But not only the frontend changed, but the entire software stack was written from scratch. The backend is now hosted on Google Cloud’s Firebase, where Cloud Functions trigger the start of the daily train circle that incorporates new training data in a Kubernetes-Cluster. Every part of our system is adhering to the latest tech standards - we employ microservices that are continually integrated, use mlflow and argo for the model training and bigquery for our data warehouse. All this new infrastructures is set as code thanks to Terraform. Adding a new customer is a matter of seconds, as everything is set up automatically and scales horizontally and vertically. There are multiple APIs to the different cash registers used by our partners, as well as their existing meal planning solutions. Our ML-Model went through many iterations, and is now fully trained on our own data. It takes less than a second for inference, and fully detects a tray with up to 8 items without any intervention in 95% of cases. To achieve that, we created many custom datasets for training and benchmarking.

Simple and complex analytics for both our customer service team and the canteen-staff are automatically generated, as well as a suite of alerts, warning of for example bad detection rates. While our team uses aggregate statistics to improve our models, the customers are given detailed information about their best- and worst-selling dishes or rush hours.
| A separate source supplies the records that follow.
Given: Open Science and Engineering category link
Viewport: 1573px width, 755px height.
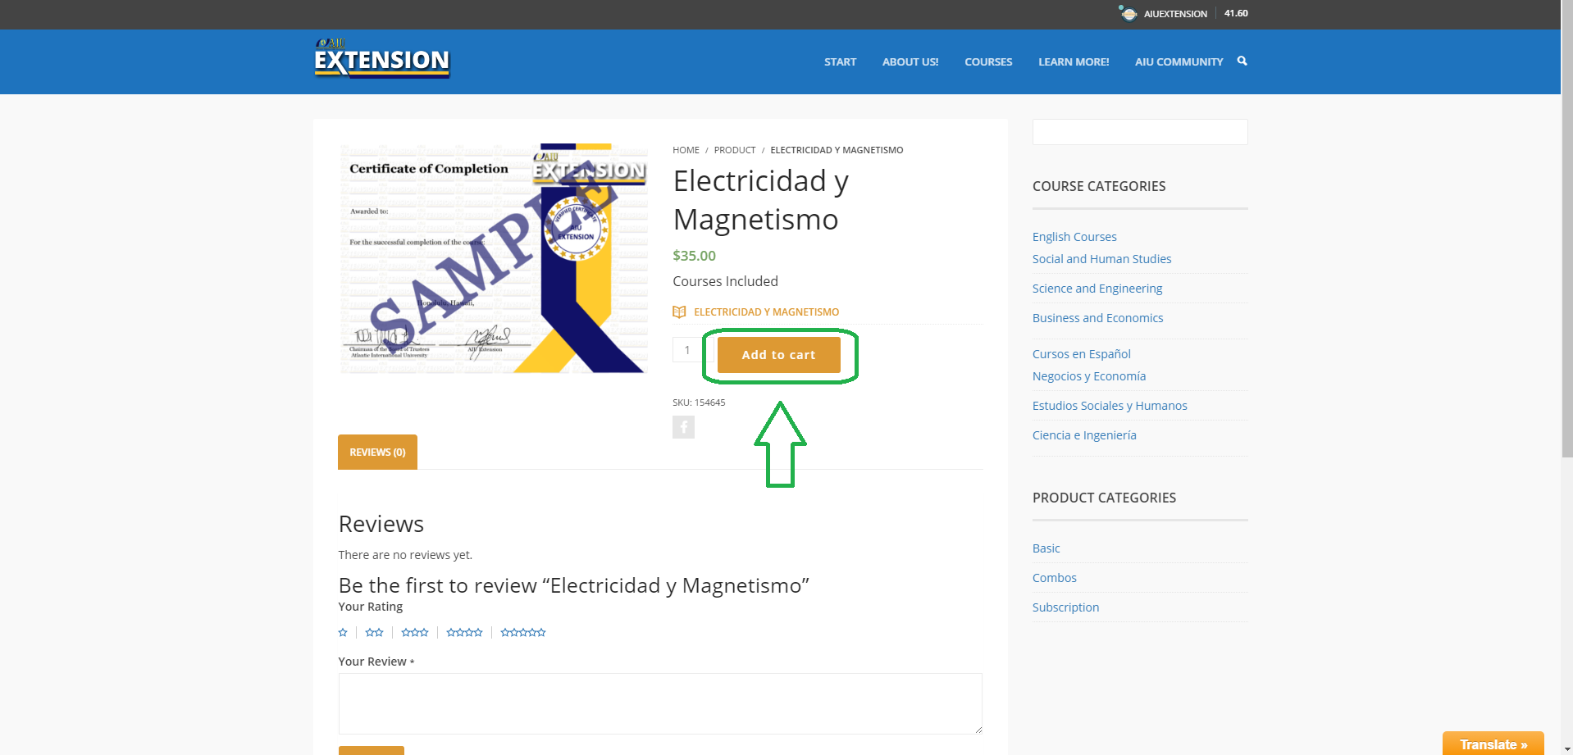Looking at the screenshot, I should click(1097, 289).
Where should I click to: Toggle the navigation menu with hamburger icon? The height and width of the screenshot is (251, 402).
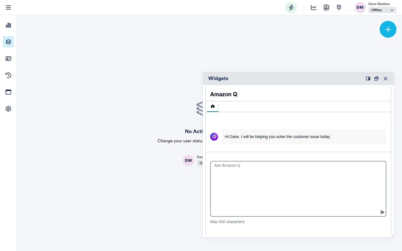8,8

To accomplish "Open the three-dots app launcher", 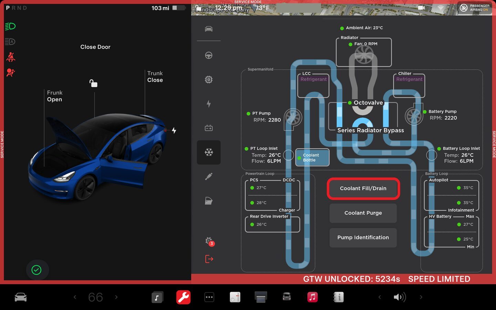I will tap(209, 297).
As customers correct wrong classifications, we can continually learn from that, train updated models in the background, and automatically push the new models seemlessly to the iPad. The model itself is a multi-stage-pipeline, first embedding the detected dishes into a latent space (a customized YOLO network which doesn’t need to be updated often), with a custom head that does the final classification. Thanks to our data collection, we have multiple benchmarks datasets as well as our own training pool.

My Contribution

In a young startup such as this, the roles are flexible and what exactly I worked on changed frequently. I was hired as backend developer, but because of my background in machine learning, I was quickly working as a data scientist as well. And because big data can hardly be worked on in Jupyter notebooks, the task soon involved data engineering as well… and as there was no sole person responsible for DevOps, this also soon became one of my responsibilities.

Specifically,

  • I created, maintained and added features to our completely new backend, which enables our iOS-App for food recognition and detection. The backend relies on Firebase and is written in TypeScript.
  • I worked on the upkeeping and deployment of our infrastructure (daily train circle as gke cluster, mlflow, data warehouse generation, alerting, dashboards, …) which relies on Kubernetes on Google Cloud Services and is fully represented in Code using Terraform.
  • I developed ETL-Pipelines using Python and Apache Airflow to process the data and transform it into a data warehouse, and created a Dashboard using Plotly that visualizes all relevant information for our customer service team.
  • I co-created our Machine Learning Pipeline, which relies on Argo to train our PyTorch models in a Kubernetes Cluster. Once this was finished, my primary focus shifted to Data Science, where I created and improved our custom models for food classification as well as the benchmarking and training datasets.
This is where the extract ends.